The surveying company of J.J. Giddings was brought in. John James Giddings (1821–1861), founder and owner, was one of a family of brothers from Pennsylvania who specialized in civil engineering in rough-and-ready circumstances on the frontier. One of them, Dewitt Clinton Giddings, later became a United States Representative from Texas. J.J. Giddings would conduct a survey of Comancheria, dividing it into farmable lots. The surveyors would be protected by the Texas Rangers. They would be highly paid for hazardous work. The survey was to begin in January, 1847, and be finished as quickly as possible.

Brady would have graduated in June, 1846, if that theory of his Naval Academy years is accepted. Less than six months later he had resigned and had reported for work in San Antonio as a surveyor. His first assignment for the Navy is obscure, but it had not lasted long. Fresh from the east, he must have seemed pretty much of an eastern "dude." He had no training in working from a horse, roughing it in the wilderness, or fighting with a Colt .44 or Bowie knife, but he seems to have been popular with his companions. Once he misidentified a river. The team jestingly called it "Brady Creek."

==Texas Ranger, first enlistment==
After leaving the navy, Brady went to San Antonio, Texas, where he joined the Texas Rangers. During the Mexican–American War he served in the Rangers with distinction as a lieutenant. At the end of the war he lived for a short time in Jalisco, Mexico before returning to Texas.

In 1847, Brady served as a member of a surveying company working the Fisher–Miller Land Grant. During November of the same year, Lt. Col. Peter Hansbrough Bell recruited him to serve in a Ranger company protecting Texas' western frontier. He remained with the Rangers until September 30, 1848, when he joined the California Gold Rush. Brady returned to the Texas Rangers in 1850, serving as a company's first lieutenant.

==Frontier entrepreneur==
Brady left the Texas Rangers in 1853 to become captain of Andrew Gray's survey team searching for a railroad route between Indianola, Texas, and San Diego, California. When the team disbanded the next year in San Francisco, he formed the Arizona Mining & Trading Company and returned to the Gadsden Purchase, settling Tucson.
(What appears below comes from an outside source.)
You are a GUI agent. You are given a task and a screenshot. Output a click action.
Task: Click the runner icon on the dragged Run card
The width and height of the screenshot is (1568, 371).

In addition to his work as a miner, Brady became an interpreter for the Boundary Commission in 1855. The following year he signed a petition seeking territorial status for Arizona. In 1859, Brady married Juanita Mendibles. The marriage produced four sons before her death in 1871.

==Agent for the Union==
With the outbreak of the American Civil War, Brady found himself one of the few Union supporters in the area. He spent much of the war in Sonora gathering supplies and intelligence for Union forces, including providing vital intelligence for the Battle of Picacho Peak. At the end of the war he returned to Tucson where he served as an Indian interpreter and two terms as sheriff. Governor Anson P.K. Safford also appointed him a military adviser at the rank of major. In 1871, Brady represented Pima County, Arizona, as a Council member during the 8th Arizona Territorial Legislature. Later the same year he ran for Territorial Delegate to the United States House of Representatives but was narrowly defeated by Richard Cunningham McCormick.
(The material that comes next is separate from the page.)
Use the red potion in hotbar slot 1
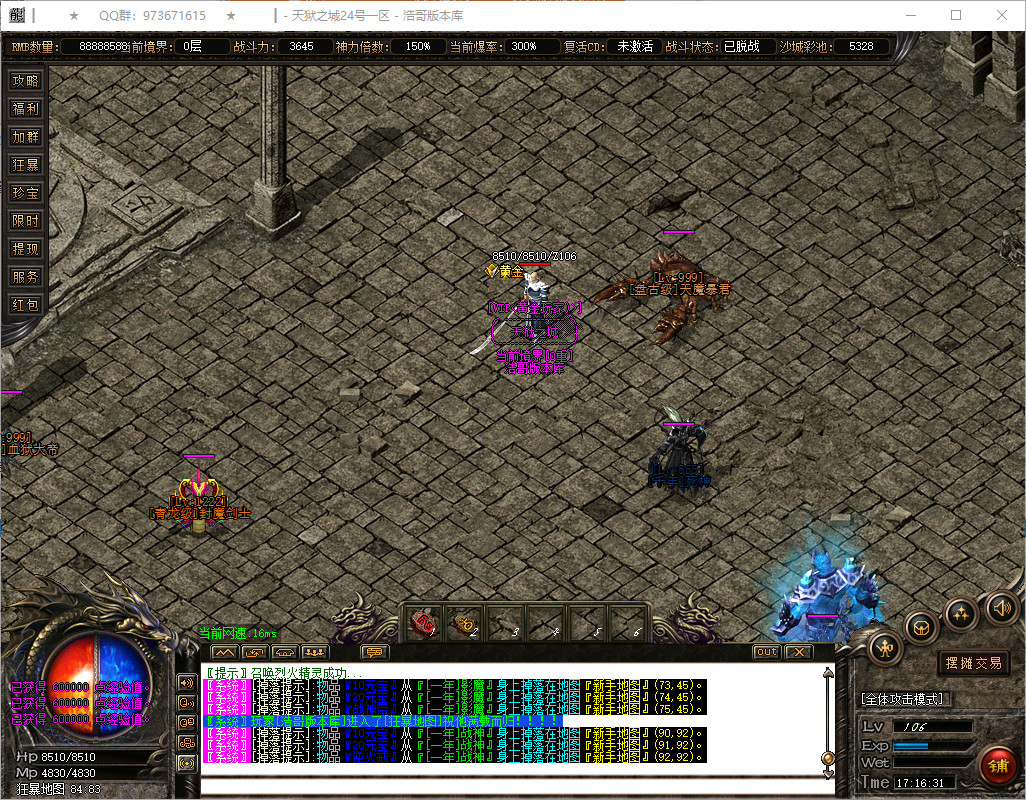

==Rancher and territorial official==
Following the creation of Pinal County in 1875, Brady moved from Tucson to Florence. There he engaged in farming, ranching, and mining. Brady remarried in 1878. The second marriage, to María Antonia Ochóa, produced three sons and a daughter. Brady served briefly as chairman of the board of prison commissioners in 1889. The same year, he was appointed a special agent by the United States Department of the Interior to help with investigation of James Reavis' land grant claim. He later returned for two additional terms in the territorial council, being elected to both the 16th (1891) and 19th (1897) sessions.

Brady moved back to Tucson in 1899. He remained there till his death on May 2, 1902. Brady Avenue in Tucson is named in his honor, as is Brady Peak in Grand Canyon National Park.